Pour rappel, aux Etats-Unis, le nombre de personnes qui votent pour l'un ou l'autre candidat ne décide par nécessairement du sort d'une élection. Hillary Clinton, par exemple, avait obtenu 65,8 millions de voix en 2016, Trump seulement 62,9 millions. Malgré cela, le républicain avait gagné. La faute au système des grands électeurs. Pour faire simple, celui qui gagne dans un Etat obtient automatiquement tous les grands électeurs dudit Etat. Plus un Etat a d'habitants, plus il y a de grands électeurs. Il y en a 538 au total. Celui qui obtient la voix de ces 270 «électeurs» remporte la présidentielle.
Trois possibilités pour une égalité
Le hic, c'est que théoriquement, le match nul est possible. Le scénario a certes peu de chances de se produire. Mais avec une probabilité estimée à 7%, il n'est pas impossible.
Selon la plateforme américaine «270 to win», en se focalisant sur les principaux swing states, on peut identifier 45 scénarios possibles. Les démocrates l'emportent dans 20 d'entre eux, les républicains dans 21 , l'élection aboutit à un match nul parfait dans les 3 derniers. Par exemple, si Kamala Harris gagne en Arizona, en Géorgie et en Caroline du Nord, mais que Trump remporte le Michigan, le Wisconsin, la Pennsylvanie et le Nevada, alors l'élection termine sur une égalité, les deux candidats empochant chacun un nombre similaire de grands électeurs.
Une situation historique
Une telle issue ne s'est encore jamais produite dans l'histoire américaine.

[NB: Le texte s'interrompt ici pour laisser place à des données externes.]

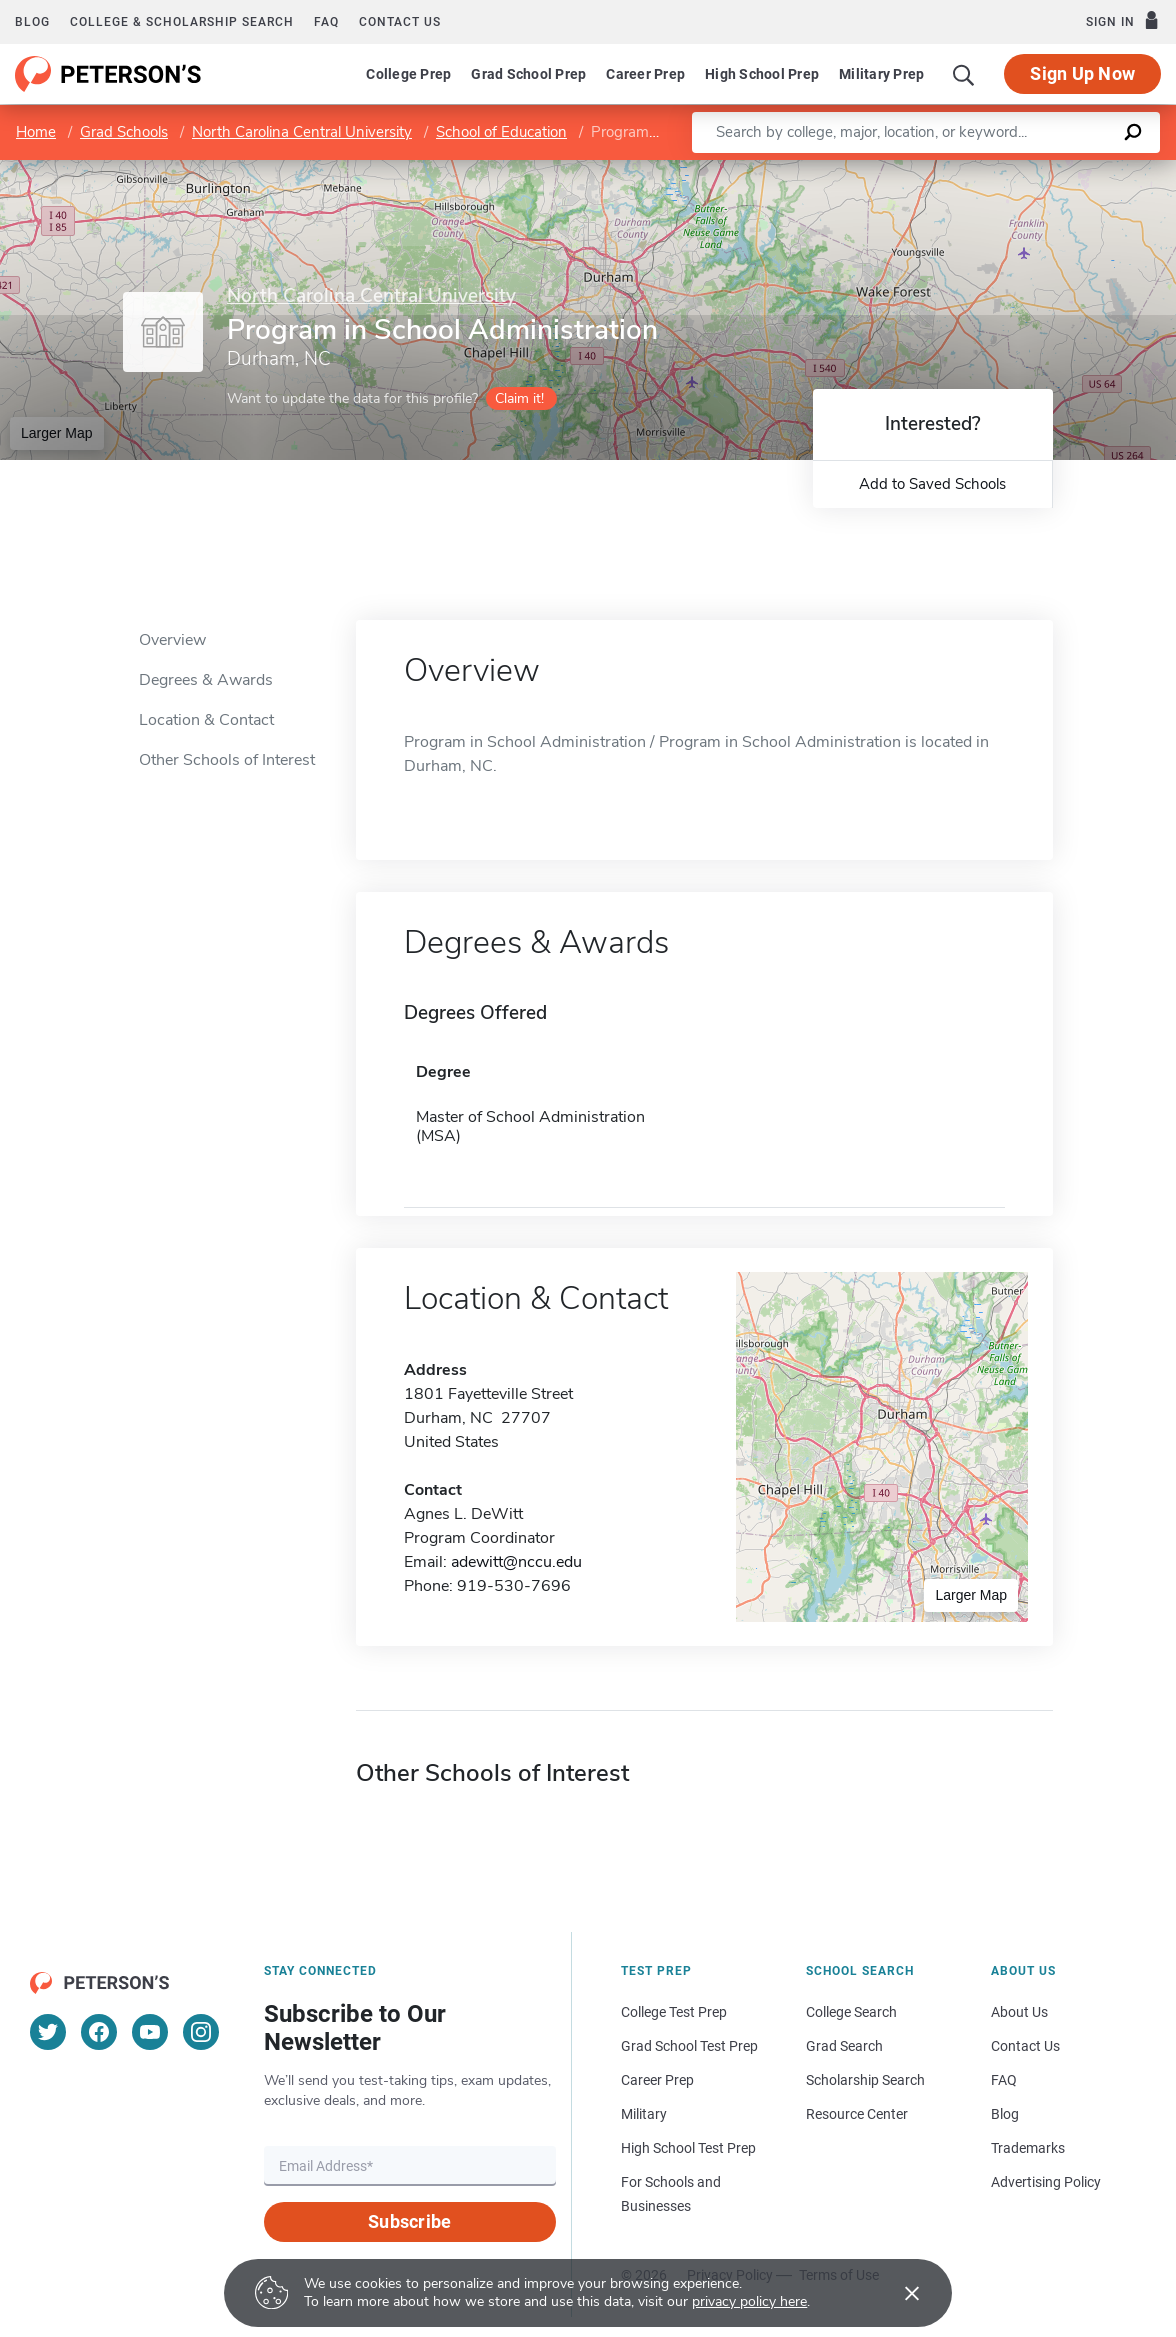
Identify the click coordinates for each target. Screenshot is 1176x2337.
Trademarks (1028, 2148)
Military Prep (881, 74)
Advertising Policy (1046, 2182)
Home (36, 132)
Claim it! (519, 398)
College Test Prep (674, 2012)
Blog (32, 22)
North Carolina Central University (302, 132)
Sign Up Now (1082, 73)
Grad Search (844, 2046)
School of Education (501, 132)
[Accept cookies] (898, 2293)
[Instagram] (201, 2032)
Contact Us (1025, 2046)
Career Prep (645, 74)
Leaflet (934, 169)
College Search (851, 2012)
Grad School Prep (528, 74)
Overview (172, 640)
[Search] (964, 74)
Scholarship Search (865, 2080)
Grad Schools (124, 132)
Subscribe (409, 2221)
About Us (1019, 2012)
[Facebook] (99, 2032)
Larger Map (57, 433)
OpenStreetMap (1040, 169)
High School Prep (762, 74)
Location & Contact (206, 720)
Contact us (400, 22)
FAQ (326, 22)
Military (644, 2114)
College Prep (408, 74)
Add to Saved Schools (932, 484)
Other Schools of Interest (227, 760)
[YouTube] (150, 2032)
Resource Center (857, 2114)
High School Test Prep (688, 2148)
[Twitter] (48, 2032)
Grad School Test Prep (689, 2046)
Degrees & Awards (206, 680)
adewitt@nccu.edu (516, 1562)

En 1824, il y a donc exactement 200 ans, alors que Washington n'était encore qu'une petite ville mal famée avec beaucoup de chevaux hennissants et peu de bâtiments officiels, aucun des quatre candidats de l'époque n'avait obtenu de majorité dans le système des grands électeurs. La Chambre des représentants (la Chambre basse du législatif) avait alors dû trancher.

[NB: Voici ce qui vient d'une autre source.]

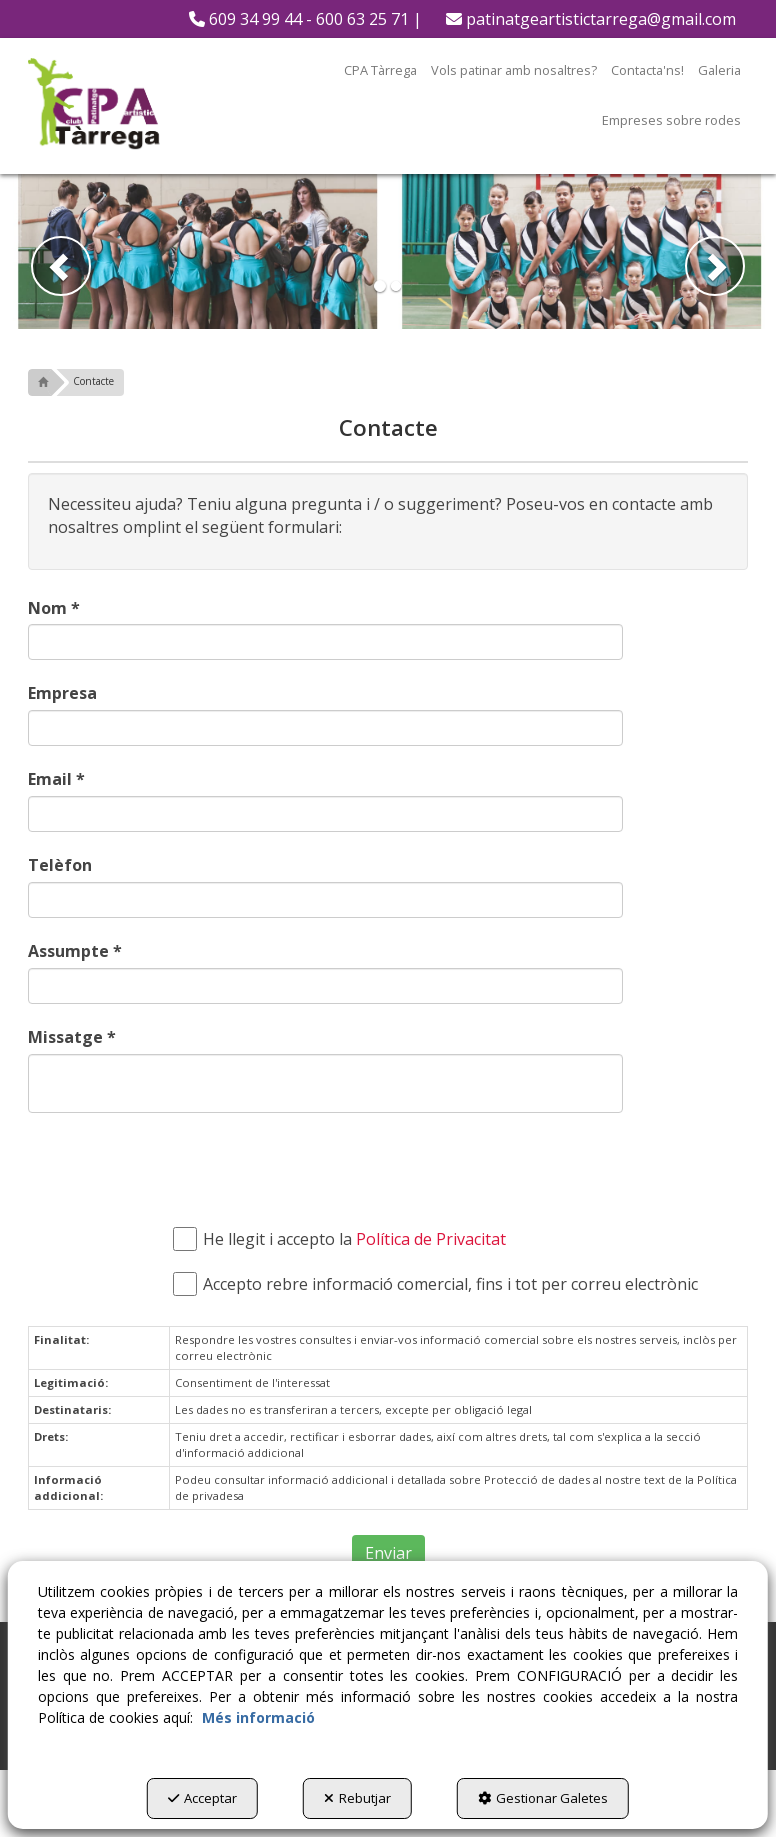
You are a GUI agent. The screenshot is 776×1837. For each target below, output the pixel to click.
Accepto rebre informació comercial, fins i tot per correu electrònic (440, 1284)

C'est ce que prévoit encore aujourd'hui le 12e amendement de la Constitution américaine. Concrètement, il stipule que si le système des grands électeurs ne donne pas de vainqueur, la Chambre des représentants devra départager les deux candidats. La délégation de chaque Etat reçoit une voix, ce qui fait un total de 50 voix à distribuer. La décision est prise à la majorité simple, à condition que deux tiers des délégations des Etats participent au vote.
Si cela devait arriver, ce serait une bonne nouvelle pour Trump. Car 26 des 50 Etats ont actuellement une délégation dominée par les républicains, 22 seulement par les démocrates. Et deux sont parfaitement à égalité. Avec un tel scénario, l'ex-président serait donc assuré de retrouver le bureau ovale.
Comment Kamala Harris pourrait-elle encore l'emporter?
Kamala Harris pourrait tout au plus spéculer sur un chaos à la Chambre des représentants et sur le fait qu'au moins deux tiers des délégations ne prennent pas part au vote. Si ces dernières ne parviennent pas à élire un président, le vice-président en exercice (donc Kamala Harris) deviendra automatiquement la prochaine présidente des Etats-Unis. Le nouveau vice-président lui-même est élu par le Sénat (Chambre haute), via un vote à la majorité simple.
Compliqué tout cela, non? Il n'est donc pas étonnant que des voix éminentes comme celles de Barack Obama, Bernie Sanders ou Hillary Clinton s'élèvent pour abolir le système des grands électeurs au profit d'une simple élection populaire. Mais les choses sont vouées à rester complexes, du moins pour ces élections.